### WHAT IS NEEDED
All that is required is the number of lines in this listing that hold "agent".

### PROVIDED DATA
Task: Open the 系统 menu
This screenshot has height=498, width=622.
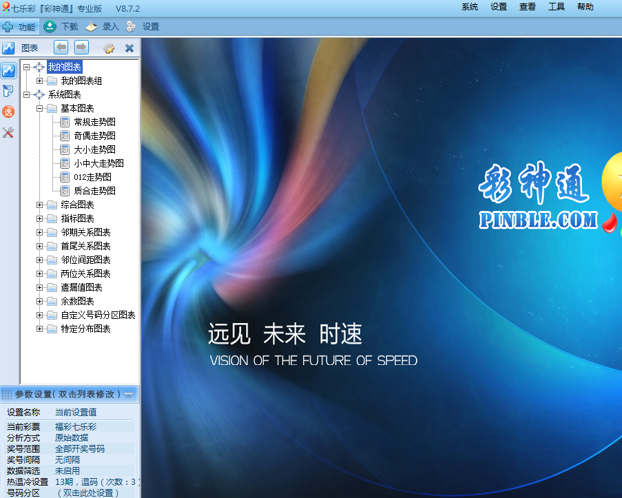Action: pyautogui.click(x=470, y=7)
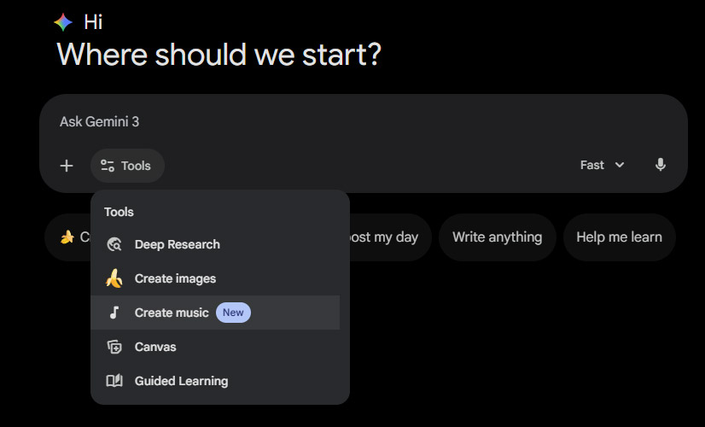Focus the Ask Gemini 3 input field
Screen dimensions: 705x427
[341, 122]
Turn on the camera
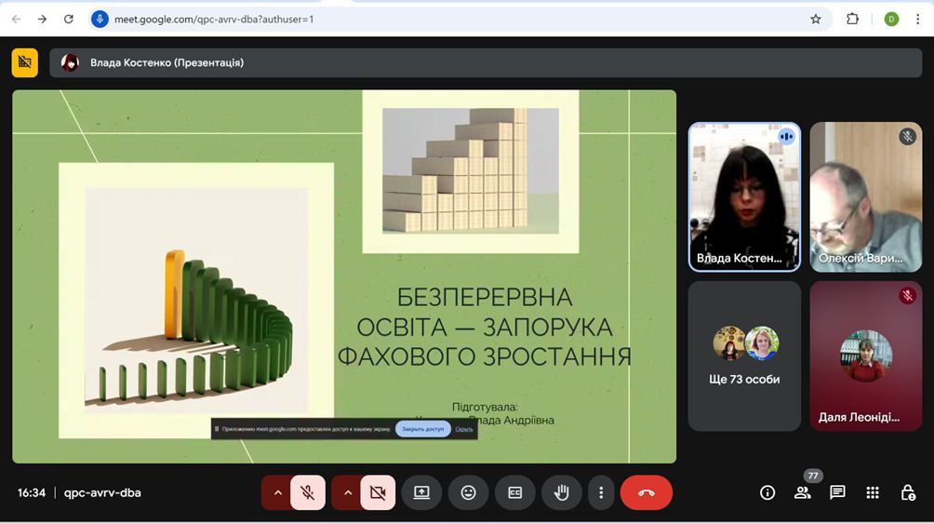The image size is (934, 524). [x=378, y=492]
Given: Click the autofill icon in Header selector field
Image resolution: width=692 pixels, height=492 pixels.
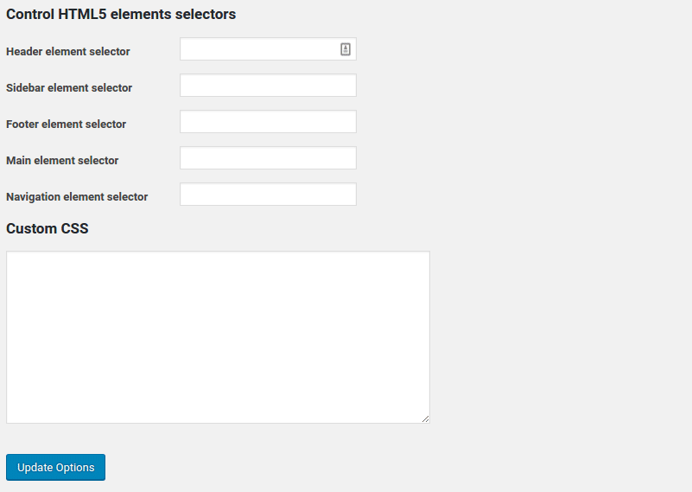Looking at the screenshot, I should pyautogui.click(x=346, y=49).
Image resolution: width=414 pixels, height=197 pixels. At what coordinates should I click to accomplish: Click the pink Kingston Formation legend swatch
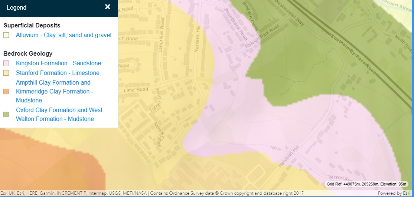click(6, 63)
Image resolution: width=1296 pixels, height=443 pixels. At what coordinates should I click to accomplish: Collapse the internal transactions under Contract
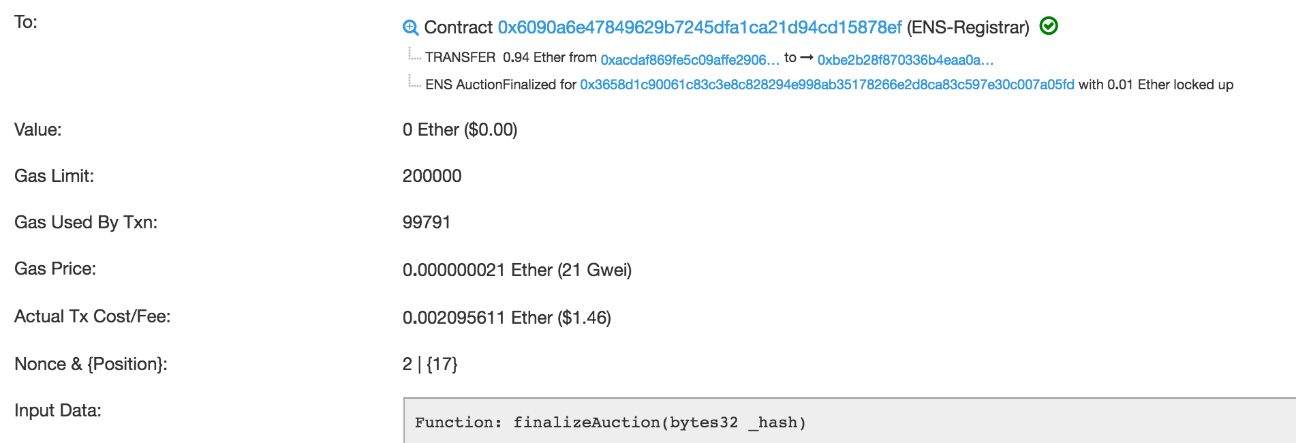pos(410,28)
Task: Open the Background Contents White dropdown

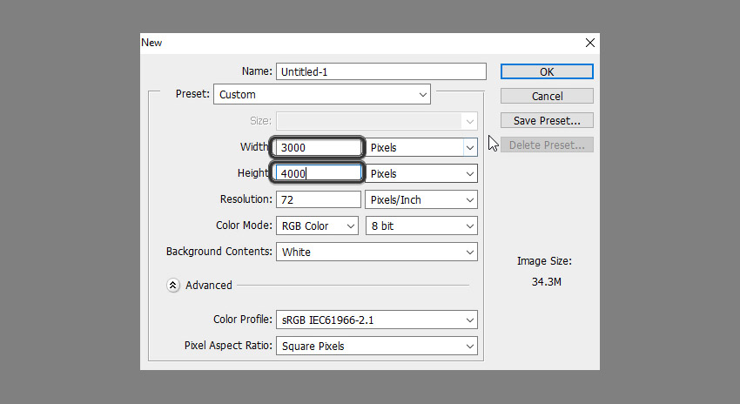Action: pyautogui.click(x=377, y=252)
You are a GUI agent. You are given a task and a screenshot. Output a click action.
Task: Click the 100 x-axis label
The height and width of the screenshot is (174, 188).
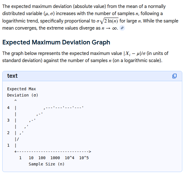pos(42,158)
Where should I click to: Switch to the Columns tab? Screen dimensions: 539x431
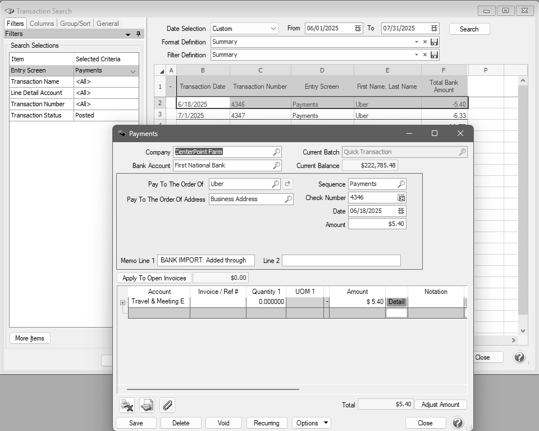[x=42, y=24]
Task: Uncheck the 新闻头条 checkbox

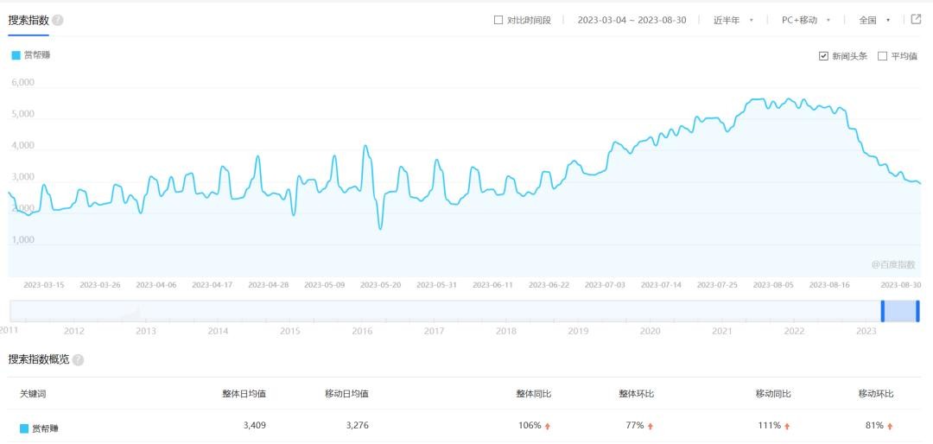Action: tap(823, 56)
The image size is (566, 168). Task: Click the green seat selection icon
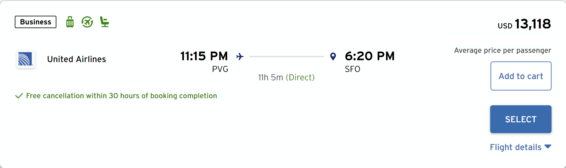104,22
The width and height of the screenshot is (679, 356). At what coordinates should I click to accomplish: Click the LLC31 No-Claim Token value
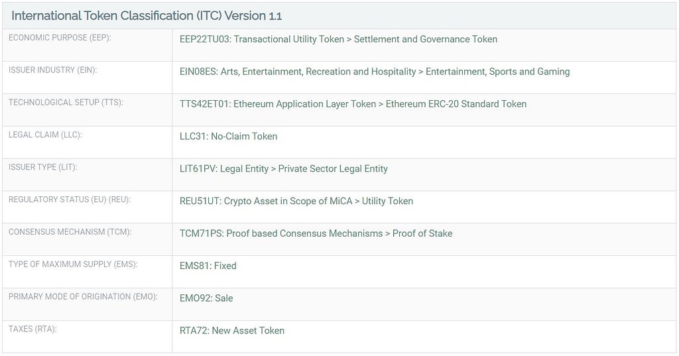(x=228, y=137)
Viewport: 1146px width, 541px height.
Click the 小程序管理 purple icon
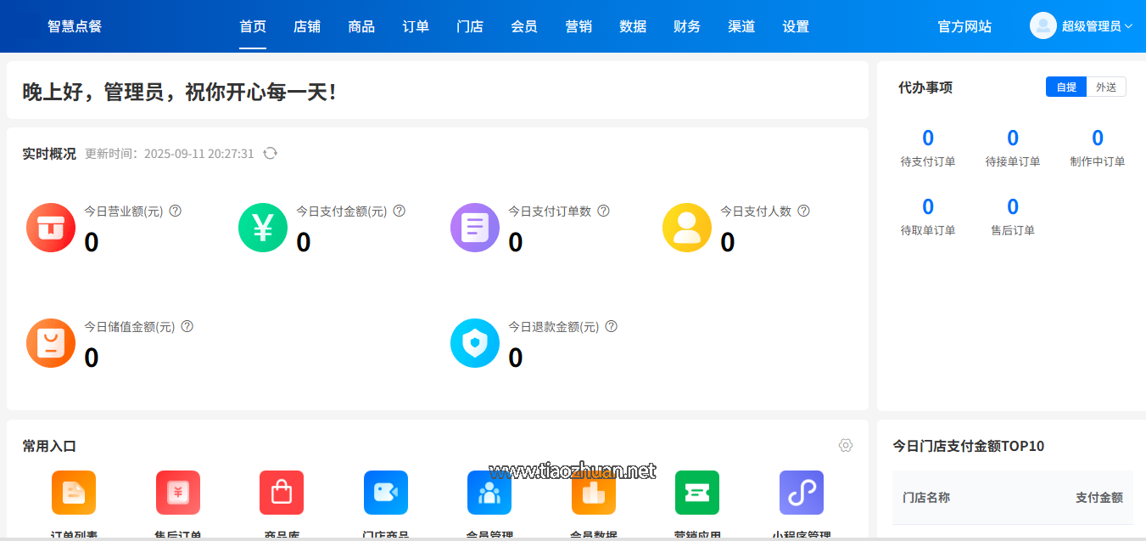point(801,493)
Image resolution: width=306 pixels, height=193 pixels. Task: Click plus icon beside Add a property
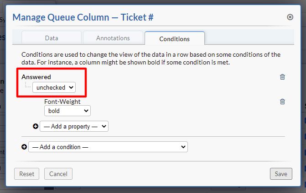pos(36,126)
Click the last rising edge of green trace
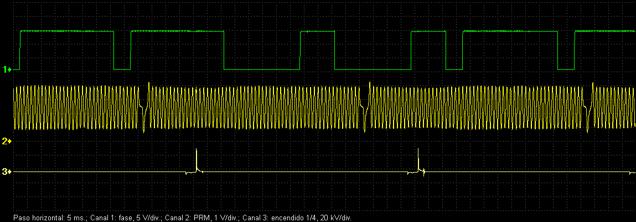Image resolution: width=636 pixels, height=222 pixels. (x=575, y=50)
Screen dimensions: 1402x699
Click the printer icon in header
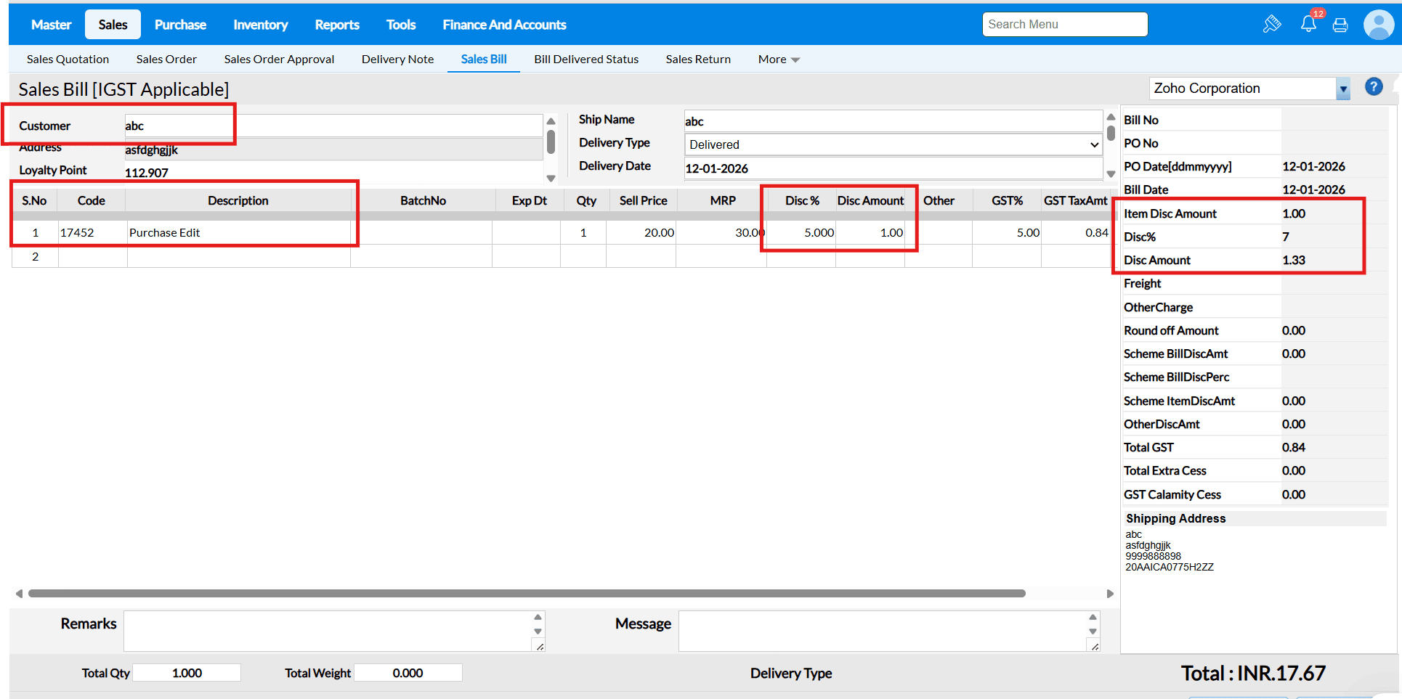[1340, 25]
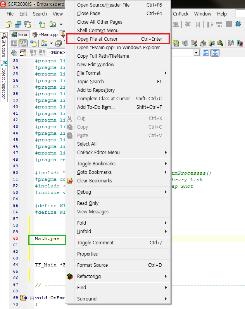
Task: Open the combo box dropdown arrow beside align buttons
Action: [x=196, y=52]
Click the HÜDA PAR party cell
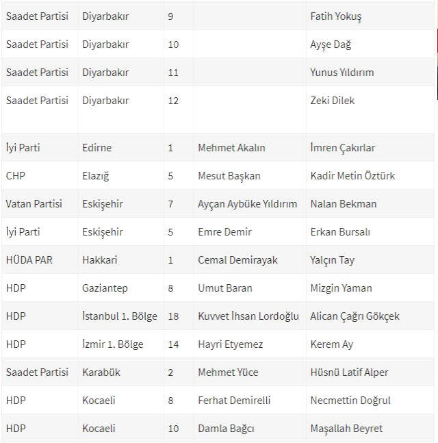The height and width of the screenshot is (443, 438). pyautogui.click(x=29, y=260)

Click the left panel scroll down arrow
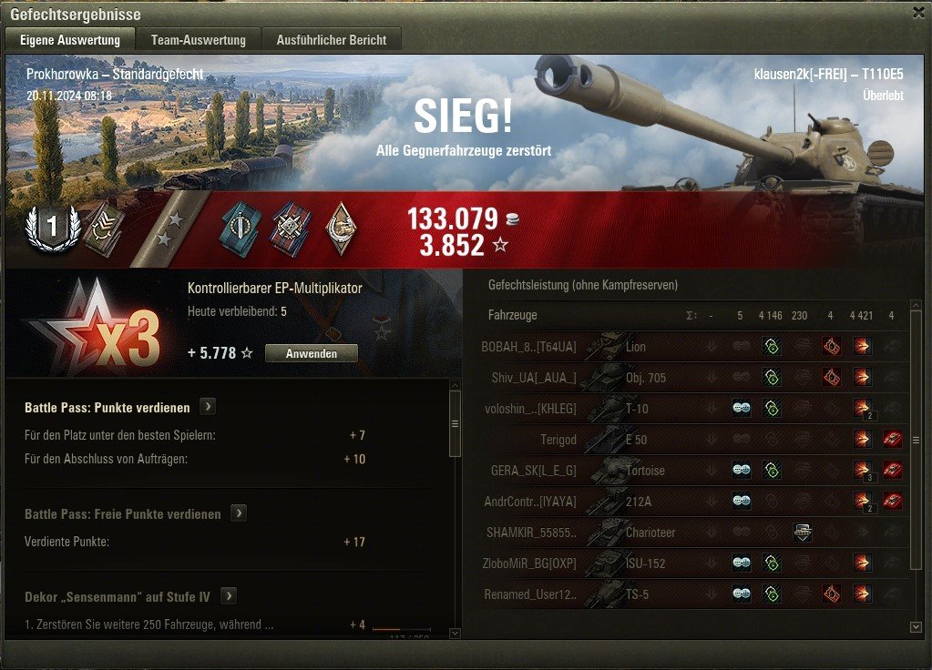coord(455,634)
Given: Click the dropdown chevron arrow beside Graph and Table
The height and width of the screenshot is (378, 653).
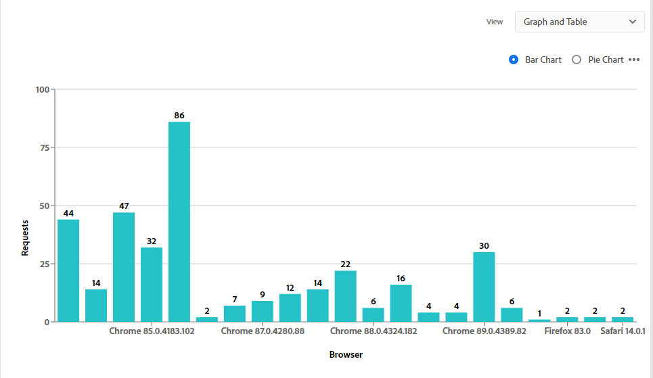Looking at the screenshot, I should [x=633, y=22].
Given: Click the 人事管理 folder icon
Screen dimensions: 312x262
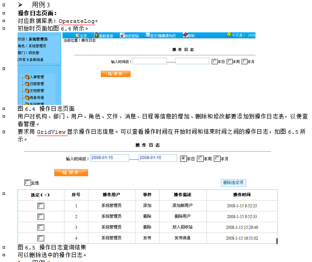Looking at the screenshot, I should 27,77.
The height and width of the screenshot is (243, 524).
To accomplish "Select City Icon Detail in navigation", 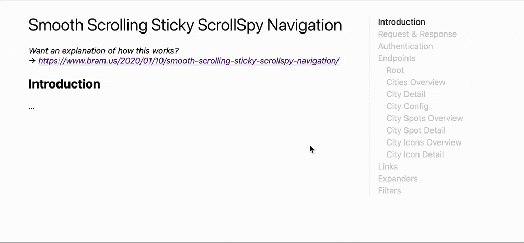I will tap(415, 154).
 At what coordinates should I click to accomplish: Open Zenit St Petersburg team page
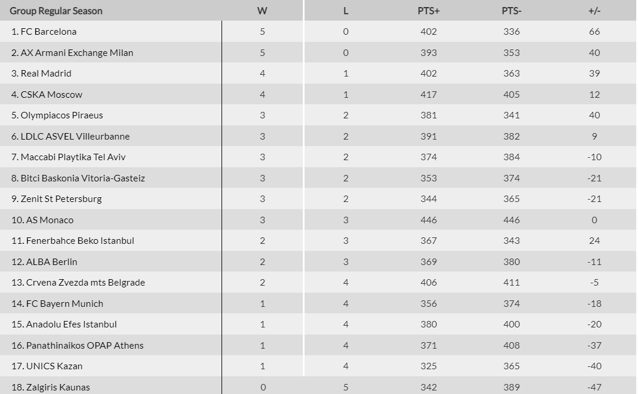tap(61, 199)
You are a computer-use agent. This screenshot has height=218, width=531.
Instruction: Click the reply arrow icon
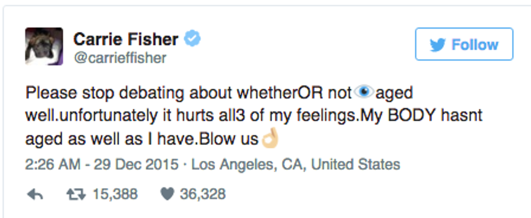pos(35,194)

### WRITTEN ANSWER
2